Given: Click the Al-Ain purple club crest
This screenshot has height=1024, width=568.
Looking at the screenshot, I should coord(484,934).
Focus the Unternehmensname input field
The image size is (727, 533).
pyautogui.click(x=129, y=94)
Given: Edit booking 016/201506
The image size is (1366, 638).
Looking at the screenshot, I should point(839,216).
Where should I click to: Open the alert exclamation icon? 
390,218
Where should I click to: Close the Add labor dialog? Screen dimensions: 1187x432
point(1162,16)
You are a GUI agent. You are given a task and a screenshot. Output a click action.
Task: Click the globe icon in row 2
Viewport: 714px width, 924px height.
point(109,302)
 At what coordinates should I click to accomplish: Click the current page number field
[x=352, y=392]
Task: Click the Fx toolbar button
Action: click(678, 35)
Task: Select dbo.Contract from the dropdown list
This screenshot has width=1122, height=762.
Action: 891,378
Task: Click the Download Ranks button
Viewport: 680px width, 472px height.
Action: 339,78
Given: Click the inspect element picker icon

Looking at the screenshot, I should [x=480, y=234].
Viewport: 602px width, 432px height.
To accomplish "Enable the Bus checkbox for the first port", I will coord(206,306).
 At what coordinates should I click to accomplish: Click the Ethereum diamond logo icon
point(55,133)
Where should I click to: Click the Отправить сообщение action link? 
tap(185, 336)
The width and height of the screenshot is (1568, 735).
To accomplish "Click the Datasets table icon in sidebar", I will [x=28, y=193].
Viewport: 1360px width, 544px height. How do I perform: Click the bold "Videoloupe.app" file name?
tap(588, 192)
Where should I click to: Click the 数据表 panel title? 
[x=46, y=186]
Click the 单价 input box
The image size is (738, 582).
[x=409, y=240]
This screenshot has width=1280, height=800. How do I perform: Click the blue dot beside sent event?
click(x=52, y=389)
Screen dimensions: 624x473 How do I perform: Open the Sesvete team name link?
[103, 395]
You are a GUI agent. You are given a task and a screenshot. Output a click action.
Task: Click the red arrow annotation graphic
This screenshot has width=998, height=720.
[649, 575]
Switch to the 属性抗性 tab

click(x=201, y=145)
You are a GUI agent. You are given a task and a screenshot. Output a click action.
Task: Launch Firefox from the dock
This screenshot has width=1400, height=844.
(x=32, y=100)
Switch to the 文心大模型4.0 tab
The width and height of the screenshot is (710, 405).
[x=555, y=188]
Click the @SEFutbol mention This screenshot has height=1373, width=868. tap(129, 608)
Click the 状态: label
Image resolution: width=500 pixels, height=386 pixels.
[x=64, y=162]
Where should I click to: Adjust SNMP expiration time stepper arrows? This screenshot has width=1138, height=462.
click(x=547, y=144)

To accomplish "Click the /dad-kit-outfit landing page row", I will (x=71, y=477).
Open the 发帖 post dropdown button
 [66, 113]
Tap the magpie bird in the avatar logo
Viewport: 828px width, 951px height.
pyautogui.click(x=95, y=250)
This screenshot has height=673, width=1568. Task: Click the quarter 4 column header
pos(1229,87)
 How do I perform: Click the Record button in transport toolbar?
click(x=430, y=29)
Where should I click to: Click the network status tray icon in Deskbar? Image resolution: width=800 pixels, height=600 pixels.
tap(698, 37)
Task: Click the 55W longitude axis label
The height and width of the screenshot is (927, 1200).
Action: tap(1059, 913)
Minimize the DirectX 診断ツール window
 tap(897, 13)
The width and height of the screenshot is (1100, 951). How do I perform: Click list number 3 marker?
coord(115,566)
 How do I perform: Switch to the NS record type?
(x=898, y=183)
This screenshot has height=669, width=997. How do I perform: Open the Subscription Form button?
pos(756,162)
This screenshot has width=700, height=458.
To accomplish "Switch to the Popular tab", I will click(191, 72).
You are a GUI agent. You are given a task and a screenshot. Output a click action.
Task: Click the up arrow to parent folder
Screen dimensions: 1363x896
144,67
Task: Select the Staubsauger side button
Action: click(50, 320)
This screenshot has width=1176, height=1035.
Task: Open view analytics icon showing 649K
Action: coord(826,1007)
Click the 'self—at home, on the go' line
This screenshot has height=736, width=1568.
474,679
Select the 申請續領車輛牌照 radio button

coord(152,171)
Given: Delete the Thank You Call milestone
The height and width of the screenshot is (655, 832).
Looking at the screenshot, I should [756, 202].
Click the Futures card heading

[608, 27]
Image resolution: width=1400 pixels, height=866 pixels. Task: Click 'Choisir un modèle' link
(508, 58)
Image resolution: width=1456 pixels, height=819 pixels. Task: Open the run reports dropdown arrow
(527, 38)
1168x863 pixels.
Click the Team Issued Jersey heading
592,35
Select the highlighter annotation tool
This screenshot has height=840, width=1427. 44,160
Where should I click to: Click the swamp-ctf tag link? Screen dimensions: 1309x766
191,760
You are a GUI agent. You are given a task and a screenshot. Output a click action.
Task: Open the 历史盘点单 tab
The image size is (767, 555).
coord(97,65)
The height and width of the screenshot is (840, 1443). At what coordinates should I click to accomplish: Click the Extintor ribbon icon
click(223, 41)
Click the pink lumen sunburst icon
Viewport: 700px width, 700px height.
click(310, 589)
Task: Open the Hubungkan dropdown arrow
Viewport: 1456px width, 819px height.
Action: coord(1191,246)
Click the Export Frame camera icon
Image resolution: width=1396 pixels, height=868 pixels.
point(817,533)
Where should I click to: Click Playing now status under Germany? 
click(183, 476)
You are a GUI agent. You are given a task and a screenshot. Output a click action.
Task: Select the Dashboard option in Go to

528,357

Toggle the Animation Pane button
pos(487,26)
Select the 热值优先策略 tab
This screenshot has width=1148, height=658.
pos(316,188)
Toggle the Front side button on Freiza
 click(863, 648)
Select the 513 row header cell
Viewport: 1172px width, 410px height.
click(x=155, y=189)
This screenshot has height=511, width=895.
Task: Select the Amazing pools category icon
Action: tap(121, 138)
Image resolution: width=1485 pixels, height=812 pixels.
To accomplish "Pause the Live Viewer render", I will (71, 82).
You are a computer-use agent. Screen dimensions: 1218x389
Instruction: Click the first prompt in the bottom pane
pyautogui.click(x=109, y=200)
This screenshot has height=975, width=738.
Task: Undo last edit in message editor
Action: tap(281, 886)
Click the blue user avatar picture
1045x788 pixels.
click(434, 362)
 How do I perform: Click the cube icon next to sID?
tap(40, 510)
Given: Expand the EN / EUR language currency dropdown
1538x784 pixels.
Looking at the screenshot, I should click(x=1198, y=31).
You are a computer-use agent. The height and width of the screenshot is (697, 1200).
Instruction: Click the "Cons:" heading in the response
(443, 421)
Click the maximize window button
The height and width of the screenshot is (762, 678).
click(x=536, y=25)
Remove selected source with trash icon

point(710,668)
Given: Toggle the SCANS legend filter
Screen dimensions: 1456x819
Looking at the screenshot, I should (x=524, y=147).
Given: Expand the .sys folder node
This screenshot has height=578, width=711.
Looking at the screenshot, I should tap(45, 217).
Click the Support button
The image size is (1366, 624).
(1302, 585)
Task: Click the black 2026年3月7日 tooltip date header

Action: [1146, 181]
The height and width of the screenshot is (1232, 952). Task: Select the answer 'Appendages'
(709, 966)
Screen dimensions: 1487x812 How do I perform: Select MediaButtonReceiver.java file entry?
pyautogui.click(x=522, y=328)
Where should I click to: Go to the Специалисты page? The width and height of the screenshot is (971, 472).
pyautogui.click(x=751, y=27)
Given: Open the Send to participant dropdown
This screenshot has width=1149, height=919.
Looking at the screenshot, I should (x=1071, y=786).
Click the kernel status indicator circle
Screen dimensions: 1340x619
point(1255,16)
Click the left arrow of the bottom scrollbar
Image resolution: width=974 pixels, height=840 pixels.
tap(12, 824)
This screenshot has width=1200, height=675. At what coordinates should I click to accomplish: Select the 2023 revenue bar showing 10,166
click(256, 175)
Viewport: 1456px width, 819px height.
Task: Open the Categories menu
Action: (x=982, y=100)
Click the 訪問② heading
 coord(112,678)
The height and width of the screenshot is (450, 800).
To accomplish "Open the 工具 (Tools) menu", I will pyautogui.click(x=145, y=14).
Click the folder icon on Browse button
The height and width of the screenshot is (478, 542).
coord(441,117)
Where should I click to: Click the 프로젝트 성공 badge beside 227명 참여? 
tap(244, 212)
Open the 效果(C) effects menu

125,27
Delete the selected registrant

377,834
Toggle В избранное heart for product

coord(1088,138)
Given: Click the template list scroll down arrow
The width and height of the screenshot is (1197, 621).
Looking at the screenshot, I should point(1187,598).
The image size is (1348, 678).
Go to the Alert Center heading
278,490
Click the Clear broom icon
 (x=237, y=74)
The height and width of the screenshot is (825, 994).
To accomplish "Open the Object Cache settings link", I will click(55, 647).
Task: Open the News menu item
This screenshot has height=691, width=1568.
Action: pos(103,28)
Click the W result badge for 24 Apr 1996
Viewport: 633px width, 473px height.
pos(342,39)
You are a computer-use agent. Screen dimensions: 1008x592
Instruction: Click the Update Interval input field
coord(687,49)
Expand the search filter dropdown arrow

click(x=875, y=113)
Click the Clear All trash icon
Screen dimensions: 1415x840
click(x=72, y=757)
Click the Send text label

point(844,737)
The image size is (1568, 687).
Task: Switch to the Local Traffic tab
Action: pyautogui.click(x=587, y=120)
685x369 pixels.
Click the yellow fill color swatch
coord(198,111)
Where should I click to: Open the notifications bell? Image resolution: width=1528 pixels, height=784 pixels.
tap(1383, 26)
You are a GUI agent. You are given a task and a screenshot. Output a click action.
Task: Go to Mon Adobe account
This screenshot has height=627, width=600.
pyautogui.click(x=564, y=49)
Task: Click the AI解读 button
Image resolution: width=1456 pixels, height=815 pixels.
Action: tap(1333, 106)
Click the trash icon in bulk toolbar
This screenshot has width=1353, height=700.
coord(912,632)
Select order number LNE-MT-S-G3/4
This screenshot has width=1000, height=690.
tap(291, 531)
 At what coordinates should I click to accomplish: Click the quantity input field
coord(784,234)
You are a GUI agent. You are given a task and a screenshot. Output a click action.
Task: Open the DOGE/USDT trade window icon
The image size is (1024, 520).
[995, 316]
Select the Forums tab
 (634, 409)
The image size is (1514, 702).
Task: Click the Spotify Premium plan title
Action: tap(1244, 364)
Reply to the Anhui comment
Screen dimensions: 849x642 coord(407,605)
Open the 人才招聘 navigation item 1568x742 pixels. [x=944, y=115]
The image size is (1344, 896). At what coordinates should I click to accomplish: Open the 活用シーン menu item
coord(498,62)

------------

● **Short task**
Rewrite the lines above as a numbered list without blank lines, starting with the line containing "Click the Support button" and ending with the line containing "coord(112,678)", both included.

● **Exercise solution**
1. Click the Support button
2. The image size is (1366, 624).
3. (1302, 585)
4. Task: Click the black 2026年3月7日 tooltip date header
5. Action: [1146, 181]
6. The height and width of the screenshot is (1232, 952). Task: Select the answer 'Appendages'
7. (709, 966)
8. Screen dimensions: 1487x812 How do I perform: Select MediaButtonReceiver.java file entry?
9. pyautogui.click(x=522, y=328)
10. Where should I click to: Go to the Специалисты page? The width and height of the screenshot is (971, 472).
11. pyautogui.click(x=751, y=27)
12. Given: Open the Send to participant dropdown
13. This screenshot has width=1149, height=919.
14. Looking at the screenshot, I should (x=1071, y=786).
15. Click the kernel status indicator circle
16. Screen dimensions: 1340x619
17. point(1255,16)
18. Click the left arrow of the bottom scrollbar
19. Image resolution: width=974 pixels, height=840 pixels.
20. tap(12, 824)
21. This screenshot has width=1200, height=675. At what coordinates should I click to accomplish: Select the 2023 revenue bar showing 10,166
22. click(256, 175)
23. Viewport: 1456px width, 819px height.
24. Task: Open the Categories menu
25. Action: (x=982, y=100)
26. Click the 訪問② heading
27.  coord(112,678)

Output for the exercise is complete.